3) Todo tema que pueda generar conflictos entre nacionales o entre nacionales y extranjeros, debe ser sometido a procesos libres y amplios de consulta y consenso popular entre los afectados, involucrados y colaboradores; apelando siempre al diálogo, la negociación y la resolución pacífica de controversias como forma exclusiva de dirimir las diferencias. En este sentido, siempre debe privar el criterio pacífico de los ciudadanos.
4) Se debe proceder a reducir paulatinamente el gasto en militar en todo el mundo, toda vez que creadas progresivamente las condiciones anteriores, se hace innecesario la existencia de enormes contingentes humanos, materiales y económicos dedicados a tales fines. La situación óptima que proponemos, es la eliminación por ley internacional de las Fuerzas de Guerra, contando en cada país con sólo fuerzas de prevención, resguardo y seguridad ciudadana.
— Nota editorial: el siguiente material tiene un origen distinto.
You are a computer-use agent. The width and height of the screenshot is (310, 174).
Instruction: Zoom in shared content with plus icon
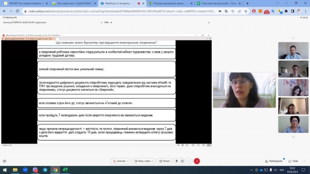pos(111,23)
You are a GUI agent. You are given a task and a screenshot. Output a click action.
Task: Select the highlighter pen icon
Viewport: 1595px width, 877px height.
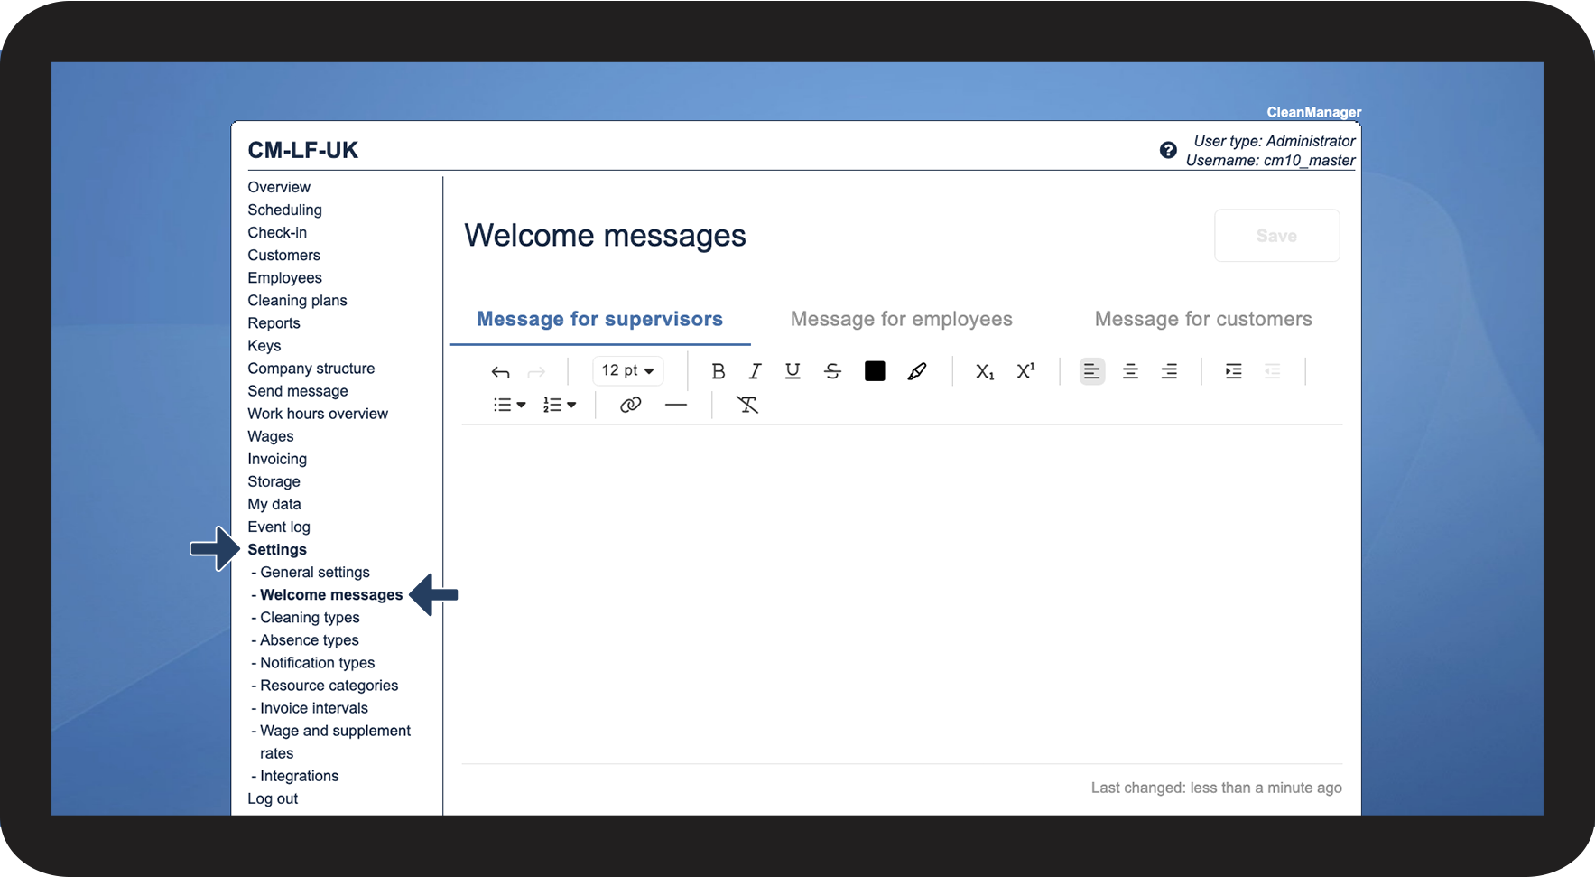(x=917, y=370)
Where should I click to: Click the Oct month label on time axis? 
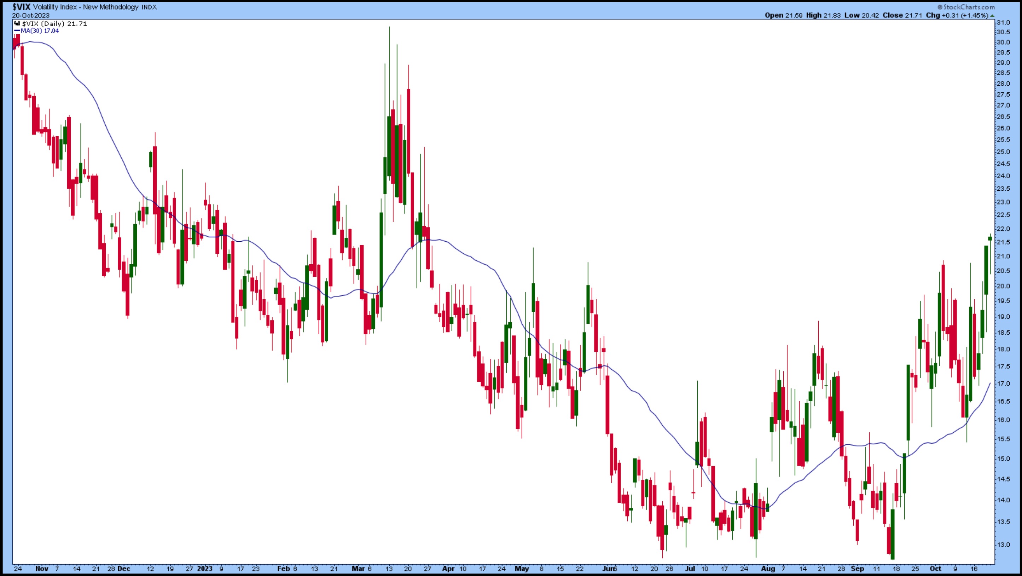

5) La Guerra, el terrorismo y cualquier manifestación organizada de violencia, sea cual fuere su origen y expresión, serán consideradas violaciones a los Derechos Humanos y delitos de Lesa Humanidad. Por esa razón, sus promotores y auspiciantes serán acusados de atentar contra la vida en el planeta y la privación de su libertad deberá ser perpetua, por considerárseles un peligro permanente para la raza humana.
6) Se prohibirán específica e inmediatamente en el todo el mundo la fabricación de minas antipersonales, granadas, municiones explosivas y blindadas, lanza llamas, armas químicas, bacteriológicas y nucleares, así como cualquier otro instrumento o mecanismo que atente contra la vida de los civiles.